Auch ihr, der Königin, entging es nicht, daß alles entdeckt sei, und da sie vor Charny sich nicht beugen wollte, wandte sie ein andres Mittel an, das sie nach ihrer Meinung zu demselben Ziele führen mußte.

Sie fing wieder an, Andrée gut zu behandeln. Sie ließ sie bei allen ihren Promenaden, bei allen ihren vertrauten Abendgesellschaften zu; sie überhäufte sie mit Liebkosungen; sie machte, daß sie von allen andern Frauen beneidet wurde.

Und Andrée ließ dies alles gewähren, wohl mit Staunen, aber ohne Dankbarkeit. Sie hatte sich seit langer Zeit gesagt, sie gehöre der Königin, die Königin könne mit ihr machen, was sie wolle, und ließ sie machen.

Als Entschädigung, da die Gereiztheit der Frau gegen irgend jemand einen Ausbruch nehmen mußte, fing die Königin an, Charny sehr zu mißhandeln. Sie sprach nicht mehr mit ihm; sie fuhr ihn an; sie gab sich den Anschein, als brächte sie Abende, Tage, Wochen hin, ohne nur zu bemerken, daß er anwesend war.

Sobald er aber abwesend war, schwoll ihr Herz an; ihre Augen irrten unruhig umher und suchten denjenigen, von welchem sie sich abwandten. Bedurfte sie eines Arms, hatte sie einen Befehl zu geben, hatte sie ein Lächeln zu verschenken, so war es für den ersten besten. Dieser ermangelte übrigens nie, ein schöner und ausgezeichneter Mann zu sein.

Die Königin glaubte sich von ihrer Wunde zu heilen, indem sie Charny verwundete.

Dieser litt und schwieg. Er war ein mächtiger Mann gegen sich selbst. Nicht eine Bewegung des Zornes oder der Ungeduld entschlüpfte ihm während dieser gräßlichen Marter.

Man sah dann ein seltsames Schauspiel, ein Schauspiel, das nur die Frauen zu geben und zu begreifen vermögen.

Andrée fühlte alles, was ihr Gatte litt, und da sie ihn mit jener engelhaften Liebe liebte, die nie eine Hoffnung gefaßt hatte, so beklagte sie ihn und bezeigte es ihm.

Aus diesem Mitleid ging eine sanfte, teilnehmende Annäherung hervor.
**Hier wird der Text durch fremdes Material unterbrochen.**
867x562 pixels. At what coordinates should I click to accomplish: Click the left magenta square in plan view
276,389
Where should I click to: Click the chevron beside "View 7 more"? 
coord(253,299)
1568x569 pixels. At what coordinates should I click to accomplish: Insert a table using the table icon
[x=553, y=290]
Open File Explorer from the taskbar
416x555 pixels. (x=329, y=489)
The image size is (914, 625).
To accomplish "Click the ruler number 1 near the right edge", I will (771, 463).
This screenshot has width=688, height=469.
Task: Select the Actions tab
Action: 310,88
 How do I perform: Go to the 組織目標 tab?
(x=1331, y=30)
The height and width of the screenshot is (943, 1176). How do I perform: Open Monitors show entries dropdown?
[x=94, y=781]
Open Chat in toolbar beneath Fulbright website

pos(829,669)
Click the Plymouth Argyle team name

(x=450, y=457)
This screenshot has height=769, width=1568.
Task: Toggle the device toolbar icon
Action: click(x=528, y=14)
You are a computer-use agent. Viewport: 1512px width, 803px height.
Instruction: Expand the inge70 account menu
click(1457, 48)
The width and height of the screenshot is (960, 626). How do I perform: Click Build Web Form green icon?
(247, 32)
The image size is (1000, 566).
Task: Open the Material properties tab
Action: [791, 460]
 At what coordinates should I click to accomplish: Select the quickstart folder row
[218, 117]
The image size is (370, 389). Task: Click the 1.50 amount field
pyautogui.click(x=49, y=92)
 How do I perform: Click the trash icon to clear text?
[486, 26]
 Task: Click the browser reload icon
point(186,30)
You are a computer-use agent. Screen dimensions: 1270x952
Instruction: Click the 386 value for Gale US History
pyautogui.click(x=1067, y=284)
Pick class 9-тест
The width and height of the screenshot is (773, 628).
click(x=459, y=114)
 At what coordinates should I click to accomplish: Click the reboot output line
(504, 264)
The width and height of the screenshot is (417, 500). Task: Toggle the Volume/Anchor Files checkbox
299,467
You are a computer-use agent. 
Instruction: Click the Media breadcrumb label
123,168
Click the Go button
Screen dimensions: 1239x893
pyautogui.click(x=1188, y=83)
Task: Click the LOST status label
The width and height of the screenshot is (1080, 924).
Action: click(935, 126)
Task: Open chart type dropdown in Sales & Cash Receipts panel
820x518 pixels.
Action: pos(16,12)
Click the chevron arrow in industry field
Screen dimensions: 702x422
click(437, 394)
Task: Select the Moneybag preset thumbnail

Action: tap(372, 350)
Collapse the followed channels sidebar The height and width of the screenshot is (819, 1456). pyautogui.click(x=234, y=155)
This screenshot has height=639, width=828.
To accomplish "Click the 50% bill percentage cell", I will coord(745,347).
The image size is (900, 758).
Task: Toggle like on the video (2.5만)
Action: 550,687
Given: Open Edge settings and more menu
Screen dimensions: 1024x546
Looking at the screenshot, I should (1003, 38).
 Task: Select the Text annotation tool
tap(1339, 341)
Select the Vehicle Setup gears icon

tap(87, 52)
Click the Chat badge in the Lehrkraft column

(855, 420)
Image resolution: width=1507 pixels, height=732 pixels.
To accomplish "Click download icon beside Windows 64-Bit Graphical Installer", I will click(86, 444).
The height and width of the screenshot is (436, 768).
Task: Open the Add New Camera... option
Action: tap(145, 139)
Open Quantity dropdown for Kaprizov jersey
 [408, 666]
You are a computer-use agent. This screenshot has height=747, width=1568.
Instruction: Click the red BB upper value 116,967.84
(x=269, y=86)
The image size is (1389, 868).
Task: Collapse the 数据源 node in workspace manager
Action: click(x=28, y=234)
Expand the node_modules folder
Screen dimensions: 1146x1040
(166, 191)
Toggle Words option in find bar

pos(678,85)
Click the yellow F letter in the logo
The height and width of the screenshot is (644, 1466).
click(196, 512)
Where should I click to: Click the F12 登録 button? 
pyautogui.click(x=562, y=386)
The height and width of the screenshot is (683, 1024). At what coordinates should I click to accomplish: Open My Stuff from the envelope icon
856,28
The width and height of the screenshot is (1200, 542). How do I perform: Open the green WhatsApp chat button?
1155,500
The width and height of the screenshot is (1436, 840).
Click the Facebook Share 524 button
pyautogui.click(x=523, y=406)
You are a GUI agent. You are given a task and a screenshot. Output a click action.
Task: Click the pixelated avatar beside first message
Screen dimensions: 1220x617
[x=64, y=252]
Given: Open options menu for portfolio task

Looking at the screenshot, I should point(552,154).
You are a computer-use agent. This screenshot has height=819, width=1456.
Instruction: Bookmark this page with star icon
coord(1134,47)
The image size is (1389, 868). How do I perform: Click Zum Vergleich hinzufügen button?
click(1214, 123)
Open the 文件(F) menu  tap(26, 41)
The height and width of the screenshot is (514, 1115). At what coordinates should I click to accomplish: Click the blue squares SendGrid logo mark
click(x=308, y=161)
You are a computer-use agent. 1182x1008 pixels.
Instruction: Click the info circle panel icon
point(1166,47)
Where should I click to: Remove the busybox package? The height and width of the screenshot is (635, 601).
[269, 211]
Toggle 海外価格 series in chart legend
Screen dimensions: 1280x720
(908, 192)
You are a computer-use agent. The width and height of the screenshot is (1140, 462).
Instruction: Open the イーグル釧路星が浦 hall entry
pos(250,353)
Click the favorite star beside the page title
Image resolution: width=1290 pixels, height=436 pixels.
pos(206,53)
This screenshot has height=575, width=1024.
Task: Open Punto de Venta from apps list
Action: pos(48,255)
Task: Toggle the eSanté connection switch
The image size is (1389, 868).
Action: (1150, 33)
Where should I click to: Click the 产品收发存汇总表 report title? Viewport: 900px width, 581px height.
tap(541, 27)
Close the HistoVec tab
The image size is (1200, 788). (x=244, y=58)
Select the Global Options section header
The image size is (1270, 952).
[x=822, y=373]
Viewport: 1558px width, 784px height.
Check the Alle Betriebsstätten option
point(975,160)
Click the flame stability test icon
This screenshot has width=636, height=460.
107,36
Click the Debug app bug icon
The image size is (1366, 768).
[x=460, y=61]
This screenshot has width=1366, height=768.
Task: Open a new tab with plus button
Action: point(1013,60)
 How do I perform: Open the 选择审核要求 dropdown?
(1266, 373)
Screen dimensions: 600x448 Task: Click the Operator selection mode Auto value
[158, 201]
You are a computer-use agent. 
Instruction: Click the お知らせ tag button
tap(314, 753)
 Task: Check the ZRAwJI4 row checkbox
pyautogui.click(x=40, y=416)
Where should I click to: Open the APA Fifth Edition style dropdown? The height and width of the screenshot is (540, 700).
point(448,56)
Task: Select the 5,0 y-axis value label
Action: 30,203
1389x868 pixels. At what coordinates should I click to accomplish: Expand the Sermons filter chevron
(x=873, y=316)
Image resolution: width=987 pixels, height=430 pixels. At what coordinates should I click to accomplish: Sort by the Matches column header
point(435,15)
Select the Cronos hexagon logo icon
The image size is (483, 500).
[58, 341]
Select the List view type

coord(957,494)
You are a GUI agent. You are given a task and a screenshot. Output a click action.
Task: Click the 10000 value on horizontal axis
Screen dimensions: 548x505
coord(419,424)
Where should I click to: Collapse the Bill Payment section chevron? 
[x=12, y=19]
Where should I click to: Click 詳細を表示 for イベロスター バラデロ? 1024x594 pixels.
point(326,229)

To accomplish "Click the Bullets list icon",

Sie suchte Charny zu trösten, ohne ihn merken zu lassen, daß Sie es wisse, er bedürfe des Trostes.

Marie Antoinette, die zu teilen suchte, um zu herrschen, bemerkte, daß sie einen falschen Weg eingeschlagen habe, und daß sie, ohne es zu wollen, Seelen einander näher brachte, die sie gern durch ganz verschiedene Mittel getrennt hätte.

Sie, die beklagenswerte Frau, erlitt dann in der Stille und in der Einsamkeit der Nächte Verzweiflungsanfälle, und sie würde sicherlich so vielen Leiden unterlegen sein, wäre sie nicht so gewaltig von den Besorgnissen ihrer Politik in Anspruch genommen worden.

Dies waren die Umstände, in denen die Königin seit der Rückkehr des Königs nach Versailles bis zum Tage lebte, wo sie im Ernste darauf bedacht war, die unumschränkte Ausübung ihrer Gewalt wieder aufzunehmen.

In ihrem Stolze schrieb sie nämlich dem Verfalle ihrer Macht die Entwertung zu, welche die Frau seit einiger Zeit zu erleiden schien.

Für diesen thätigen Geist war denken soviel als handeln. Sie ging ans Werk, ohne einen Augenblick zu verlieren.

Aber, ach! dieses Werk, zu dem sie nun schritt, war das ihres Verderbens.